Thursday, July 31, 2008

Knoxville and the US Gun Culture.

There is a sense of world weary cynicism that envelopes the news coming out of Knoxville. We have been here before, a demented angry individual creates havoc and tragedy in a small corner of the United States, and we all go through a form of Kabuki theater.


The second Amendment types will roll out the argument that this proves even more people need to have guns. Never mind that statically speaking the only people not packing in the US are toddlers and newborns. There is almost one gun for every person living in the USA. Again, statistically speaking there is one firearm for every adult in America. There are roughly 200,000,000 million firearms in circulation for over 300,000,000 citizens. With only roughly a quarter of the population being gun owners, most of them own multiple fire arms. Seventy Five percent of gun owners own one or more firearms. Firearms are just like Lay’s potato chips you can’t seem to have just one. The issue is not owning the weapons, it is the owners themselves. The NRA types have never given a rational plan for preventing firearms getting into the hands of bad actors. They continue to post the idea that individual citizens go back to the glory days of Deadwood and Tombstone were all adults were running around with six-shooters. They seem to forget that Federal Authority had to step in to those towns and reestablish law and order.

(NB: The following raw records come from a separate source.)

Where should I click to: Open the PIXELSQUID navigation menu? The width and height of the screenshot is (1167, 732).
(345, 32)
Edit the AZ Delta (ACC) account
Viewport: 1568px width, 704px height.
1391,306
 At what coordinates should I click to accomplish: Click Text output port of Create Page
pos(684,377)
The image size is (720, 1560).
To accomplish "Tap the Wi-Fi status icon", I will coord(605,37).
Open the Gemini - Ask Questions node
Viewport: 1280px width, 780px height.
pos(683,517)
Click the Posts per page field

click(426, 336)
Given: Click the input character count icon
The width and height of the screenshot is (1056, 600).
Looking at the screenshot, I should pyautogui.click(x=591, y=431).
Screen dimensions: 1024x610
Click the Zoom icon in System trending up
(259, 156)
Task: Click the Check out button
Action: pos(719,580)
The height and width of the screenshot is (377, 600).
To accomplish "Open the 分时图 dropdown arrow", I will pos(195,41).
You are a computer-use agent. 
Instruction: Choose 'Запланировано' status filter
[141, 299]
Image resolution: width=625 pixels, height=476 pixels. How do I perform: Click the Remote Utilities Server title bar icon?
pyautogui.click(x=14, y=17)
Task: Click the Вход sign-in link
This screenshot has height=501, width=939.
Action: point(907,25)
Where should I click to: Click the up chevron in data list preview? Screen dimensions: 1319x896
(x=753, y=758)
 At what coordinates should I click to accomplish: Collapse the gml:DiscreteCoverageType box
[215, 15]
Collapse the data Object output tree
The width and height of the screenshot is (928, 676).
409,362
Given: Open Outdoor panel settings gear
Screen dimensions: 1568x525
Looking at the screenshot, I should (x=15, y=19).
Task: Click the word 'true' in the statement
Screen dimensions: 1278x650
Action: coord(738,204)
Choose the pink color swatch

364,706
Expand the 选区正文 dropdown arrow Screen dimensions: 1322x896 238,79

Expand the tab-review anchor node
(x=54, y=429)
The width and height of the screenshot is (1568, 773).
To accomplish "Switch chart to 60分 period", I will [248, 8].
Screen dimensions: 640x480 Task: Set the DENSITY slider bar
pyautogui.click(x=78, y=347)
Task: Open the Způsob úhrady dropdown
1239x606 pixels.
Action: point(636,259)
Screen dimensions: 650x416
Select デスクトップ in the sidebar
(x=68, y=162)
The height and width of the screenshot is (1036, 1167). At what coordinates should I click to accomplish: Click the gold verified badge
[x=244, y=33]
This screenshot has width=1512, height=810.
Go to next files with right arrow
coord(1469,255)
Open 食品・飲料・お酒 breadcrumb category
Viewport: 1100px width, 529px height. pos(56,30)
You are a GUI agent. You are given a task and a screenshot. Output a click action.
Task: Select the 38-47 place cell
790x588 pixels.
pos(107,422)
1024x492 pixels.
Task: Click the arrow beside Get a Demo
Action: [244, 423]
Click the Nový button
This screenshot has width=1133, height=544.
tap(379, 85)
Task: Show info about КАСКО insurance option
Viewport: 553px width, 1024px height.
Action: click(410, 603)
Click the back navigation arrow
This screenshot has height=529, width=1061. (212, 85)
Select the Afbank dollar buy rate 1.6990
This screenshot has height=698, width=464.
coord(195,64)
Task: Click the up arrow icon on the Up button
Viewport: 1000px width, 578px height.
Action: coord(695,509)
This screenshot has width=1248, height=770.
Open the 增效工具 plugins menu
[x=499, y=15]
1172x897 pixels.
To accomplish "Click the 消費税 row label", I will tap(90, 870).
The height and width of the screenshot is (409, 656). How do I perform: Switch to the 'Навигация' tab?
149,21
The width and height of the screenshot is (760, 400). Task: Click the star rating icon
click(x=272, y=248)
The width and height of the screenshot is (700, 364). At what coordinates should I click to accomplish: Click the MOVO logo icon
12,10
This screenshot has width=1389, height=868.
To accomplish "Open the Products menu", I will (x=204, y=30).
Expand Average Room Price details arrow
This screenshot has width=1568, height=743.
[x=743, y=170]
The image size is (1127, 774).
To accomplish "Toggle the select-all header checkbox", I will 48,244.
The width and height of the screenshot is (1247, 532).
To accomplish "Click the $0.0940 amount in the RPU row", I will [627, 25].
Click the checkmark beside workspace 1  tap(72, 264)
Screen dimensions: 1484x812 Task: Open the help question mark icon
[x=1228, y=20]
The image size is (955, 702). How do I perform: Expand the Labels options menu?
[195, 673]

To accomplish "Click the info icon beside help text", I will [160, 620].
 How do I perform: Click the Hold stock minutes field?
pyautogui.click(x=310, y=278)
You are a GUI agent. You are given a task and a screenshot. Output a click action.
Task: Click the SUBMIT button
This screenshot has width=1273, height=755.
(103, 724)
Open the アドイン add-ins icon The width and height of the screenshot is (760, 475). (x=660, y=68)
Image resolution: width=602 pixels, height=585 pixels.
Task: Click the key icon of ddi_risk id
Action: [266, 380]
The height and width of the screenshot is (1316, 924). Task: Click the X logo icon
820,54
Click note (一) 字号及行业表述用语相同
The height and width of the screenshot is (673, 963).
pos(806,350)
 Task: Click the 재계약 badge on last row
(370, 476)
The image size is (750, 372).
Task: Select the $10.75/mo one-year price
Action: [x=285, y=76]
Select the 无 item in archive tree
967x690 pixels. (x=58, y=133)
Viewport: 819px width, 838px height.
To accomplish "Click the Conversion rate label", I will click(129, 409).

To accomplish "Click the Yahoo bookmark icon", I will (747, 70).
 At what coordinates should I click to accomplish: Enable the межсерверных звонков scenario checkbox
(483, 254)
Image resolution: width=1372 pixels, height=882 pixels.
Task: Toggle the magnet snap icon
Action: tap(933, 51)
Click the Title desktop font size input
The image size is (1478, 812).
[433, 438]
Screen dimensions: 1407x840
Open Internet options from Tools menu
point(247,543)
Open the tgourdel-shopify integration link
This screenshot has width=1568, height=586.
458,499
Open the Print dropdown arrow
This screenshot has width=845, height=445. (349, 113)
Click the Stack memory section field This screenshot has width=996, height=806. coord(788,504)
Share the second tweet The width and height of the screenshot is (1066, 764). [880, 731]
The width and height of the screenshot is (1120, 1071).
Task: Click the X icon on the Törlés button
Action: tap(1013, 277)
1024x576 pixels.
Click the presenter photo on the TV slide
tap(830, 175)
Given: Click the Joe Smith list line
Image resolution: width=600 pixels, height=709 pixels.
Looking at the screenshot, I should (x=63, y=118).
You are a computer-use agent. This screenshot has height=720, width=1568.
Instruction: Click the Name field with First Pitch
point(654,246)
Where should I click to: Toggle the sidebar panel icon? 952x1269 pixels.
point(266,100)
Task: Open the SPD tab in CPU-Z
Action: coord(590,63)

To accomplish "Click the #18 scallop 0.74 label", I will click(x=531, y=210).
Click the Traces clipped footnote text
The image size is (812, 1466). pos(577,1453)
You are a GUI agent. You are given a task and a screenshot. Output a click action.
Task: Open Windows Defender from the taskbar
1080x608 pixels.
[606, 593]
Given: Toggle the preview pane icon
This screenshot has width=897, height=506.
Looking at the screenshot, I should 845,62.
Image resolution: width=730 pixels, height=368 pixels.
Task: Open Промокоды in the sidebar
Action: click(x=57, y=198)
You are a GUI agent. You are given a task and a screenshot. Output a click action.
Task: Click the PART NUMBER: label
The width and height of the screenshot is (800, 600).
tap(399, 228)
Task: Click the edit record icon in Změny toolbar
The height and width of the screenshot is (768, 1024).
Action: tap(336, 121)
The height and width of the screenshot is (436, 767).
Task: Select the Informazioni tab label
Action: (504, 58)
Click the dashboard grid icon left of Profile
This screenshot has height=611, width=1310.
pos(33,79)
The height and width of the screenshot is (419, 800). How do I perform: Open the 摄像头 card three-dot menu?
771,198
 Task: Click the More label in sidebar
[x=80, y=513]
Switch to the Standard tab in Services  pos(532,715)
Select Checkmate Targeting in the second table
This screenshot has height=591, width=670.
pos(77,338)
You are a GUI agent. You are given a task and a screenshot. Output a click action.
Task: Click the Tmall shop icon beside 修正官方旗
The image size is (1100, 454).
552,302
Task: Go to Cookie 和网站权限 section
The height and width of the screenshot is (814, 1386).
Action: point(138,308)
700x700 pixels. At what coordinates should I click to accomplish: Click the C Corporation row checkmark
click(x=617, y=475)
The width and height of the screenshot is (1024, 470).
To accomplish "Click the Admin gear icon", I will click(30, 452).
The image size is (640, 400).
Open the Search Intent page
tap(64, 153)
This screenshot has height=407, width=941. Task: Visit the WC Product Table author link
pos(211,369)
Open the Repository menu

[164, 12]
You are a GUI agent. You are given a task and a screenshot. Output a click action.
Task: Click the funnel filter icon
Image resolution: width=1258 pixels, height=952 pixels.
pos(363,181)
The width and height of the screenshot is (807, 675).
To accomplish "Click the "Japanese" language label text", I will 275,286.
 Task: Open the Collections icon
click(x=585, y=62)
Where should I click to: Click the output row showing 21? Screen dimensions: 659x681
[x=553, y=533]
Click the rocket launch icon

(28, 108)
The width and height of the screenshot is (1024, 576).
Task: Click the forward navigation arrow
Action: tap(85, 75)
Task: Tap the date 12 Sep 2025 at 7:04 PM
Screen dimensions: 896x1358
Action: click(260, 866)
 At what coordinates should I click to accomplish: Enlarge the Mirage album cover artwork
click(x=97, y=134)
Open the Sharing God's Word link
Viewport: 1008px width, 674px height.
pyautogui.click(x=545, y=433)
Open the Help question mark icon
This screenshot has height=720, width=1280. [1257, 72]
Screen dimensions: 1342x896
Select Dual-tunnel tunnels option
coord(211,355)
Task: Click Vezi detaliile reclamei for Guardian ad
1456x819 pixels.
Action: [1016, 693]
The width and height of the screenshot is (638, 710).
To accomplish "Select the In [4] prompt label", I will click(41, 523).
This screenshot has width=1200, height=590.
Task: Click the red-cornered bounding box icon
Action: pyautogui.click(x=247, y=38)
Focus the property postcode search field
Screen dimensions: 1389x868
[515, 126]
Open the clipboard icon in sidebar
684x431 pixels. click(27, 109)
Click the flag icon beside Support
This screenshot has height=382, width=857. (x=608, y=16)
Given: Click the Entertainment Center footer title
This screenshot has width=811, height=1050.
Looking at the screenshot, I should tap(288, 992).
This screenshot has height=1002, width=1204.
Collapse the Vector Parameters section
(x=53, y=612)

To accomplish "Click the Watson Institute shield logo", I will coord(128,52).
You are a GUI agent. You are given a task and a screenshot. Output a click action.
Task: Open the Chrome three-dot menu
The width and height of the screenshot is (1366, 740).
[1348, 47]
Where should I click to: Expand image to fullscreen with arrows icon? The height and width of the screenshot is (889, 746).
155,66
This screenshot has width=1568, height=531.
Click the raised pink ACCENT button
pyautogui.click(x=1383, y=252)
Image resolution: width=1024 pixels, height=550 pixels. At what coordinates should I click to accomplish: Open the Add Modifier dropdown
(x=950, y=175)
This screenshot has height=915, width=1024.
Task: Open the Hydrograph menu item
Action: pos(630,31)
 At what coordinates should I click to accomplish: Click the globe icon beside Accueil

The central myth here is of privatization. It is assumed that individual private citizens can best provide their own protection. It has been tried; the idea has always degenerated into the lynch mob and rampant lawlessness. We have police forces because collective security has always ended up being the better way to go. Unfortunately that means submitting to the bug-bear of the conservative movement- Government. Conservatives hate Government; they hate the commons. Most of all they hate the idea of “We”; as in We the people. They support them selves and no one else. Cut though the rhetoric and what you here at its core is “Me.”

This is not to say that individual do not have a fundamental right to protect themselves and their loved ones. It is to say that such protection is best done as a shared responsibility. It is to say a community has the right to set standards of gun ownership. At the very least a community has the right to bar firearms ownership to mentally unstable individuals and others who present a clear and present danger to that community.

Unfortunately we as a culture are stuck in a John Wayne movie. We are still carrying the myth of the cowboy in our collective head. We forget that in the old west most shootings were done by ambush. Most cowboys got shot in the back or otherwise surprised. The shoot out at the O.K. Corral was atypical, Wild Bill Hickok’s end was a much more normal occurrence. The Old West gun culture ultimately failed because allowing each man to be a law unto himself did not work. It is passing strange that we have failed to learn that particular piece of history. But then we do seem to prefer myth to reality; we voted for Ronald Regan- Twice.